Grant funding will now focus on "projects that are capital investments, or are investments in training and capabilities and not investments in simply regular operating expenses," he said.

Going forward, the Department of Homeland Security will start looking more closely at the applications for grant funding coming in and start shifting priorities to other communities or other types of programs when it starts seeing requests for things that look more like ordinary, necessary expenses rather than investments in real terrorism capabilities. Chertoff doesn't want Homeland Security grants to turn into a revenue sharing program or a block grant program.
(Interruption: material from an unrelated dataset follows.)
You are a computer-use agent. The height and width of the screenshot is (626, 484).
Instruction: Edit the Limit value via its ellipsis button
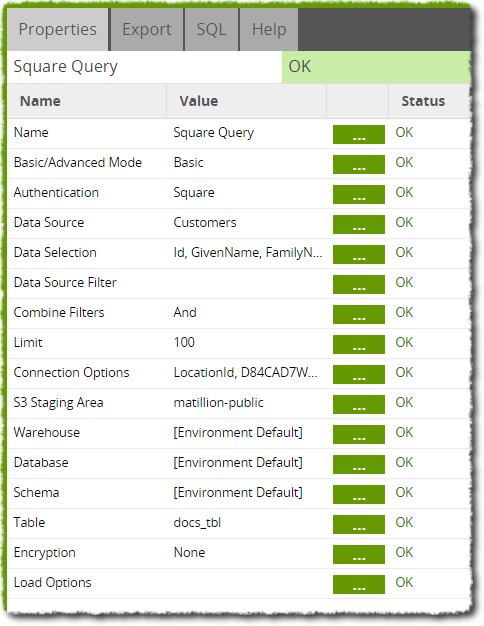pos(359,345)

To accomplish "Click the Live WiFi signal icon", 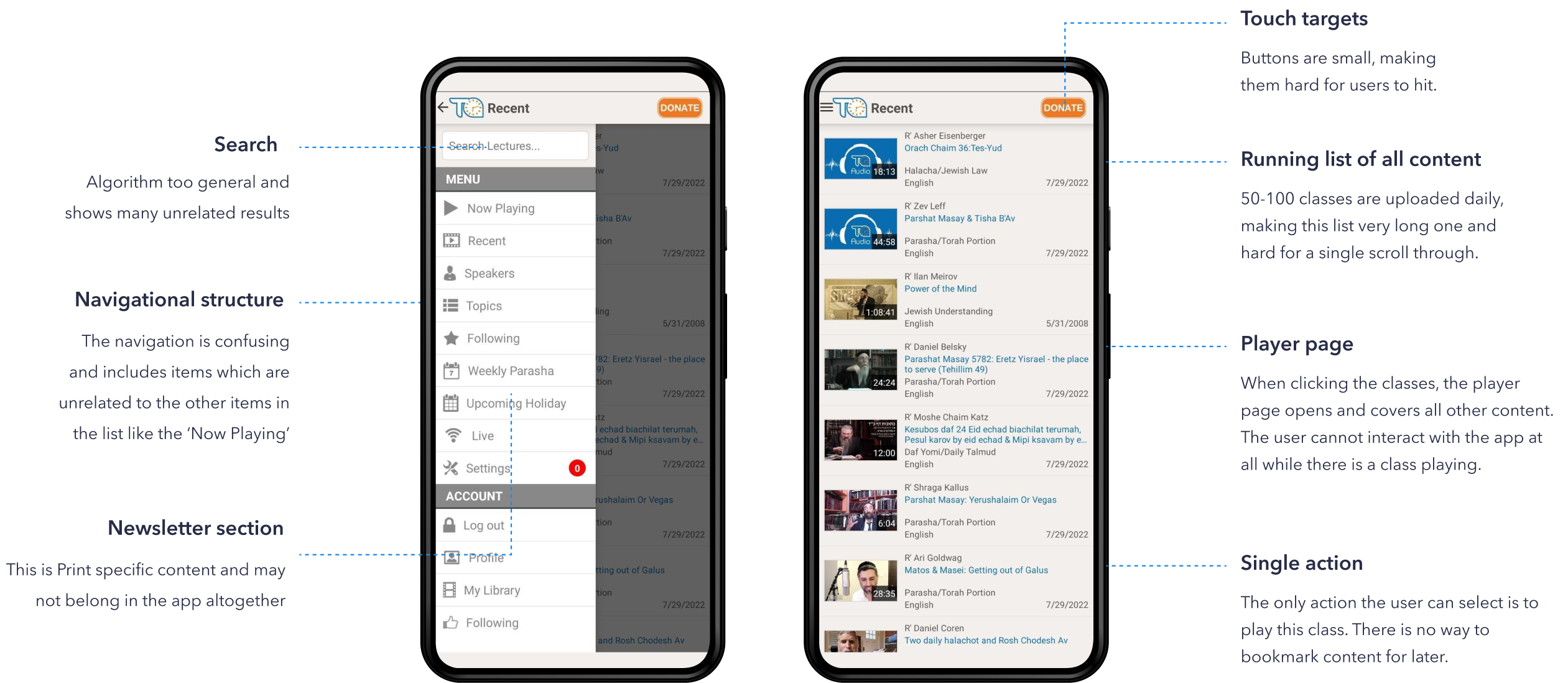I will [452, 435].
"It seems to me that if a community doesn't feel a need for homeland security money, they ought to say, 'look, we think we've achieved what we need to achieve with Homeland Security and maybe that money ought to be directed to other programs or maybe we ought to apply for some other kind of thing,'" Chertoff said. "What I don't want to do is define Homeland Security so broadly that it ceases to have the discipline that I think we've imposed on the program as we go forward."

The DHS has a target capabilities list where the agency has analyzed the things it thinks communities need to have to be prepared, and as they meet those capabilities, Chertoff said, they will have less to apply for. Although he declined to give a timetable as to when the DHS would cease providing grants to improve state and local homeland security capabilities, Chertoff did say "I think it's important that we continue to ask this question every year or two." Adding, "communities have to be honest with themselves about whether they have the capabilities they need to defend, if there is a terrorist attack or a catastrophic, natural hazard event."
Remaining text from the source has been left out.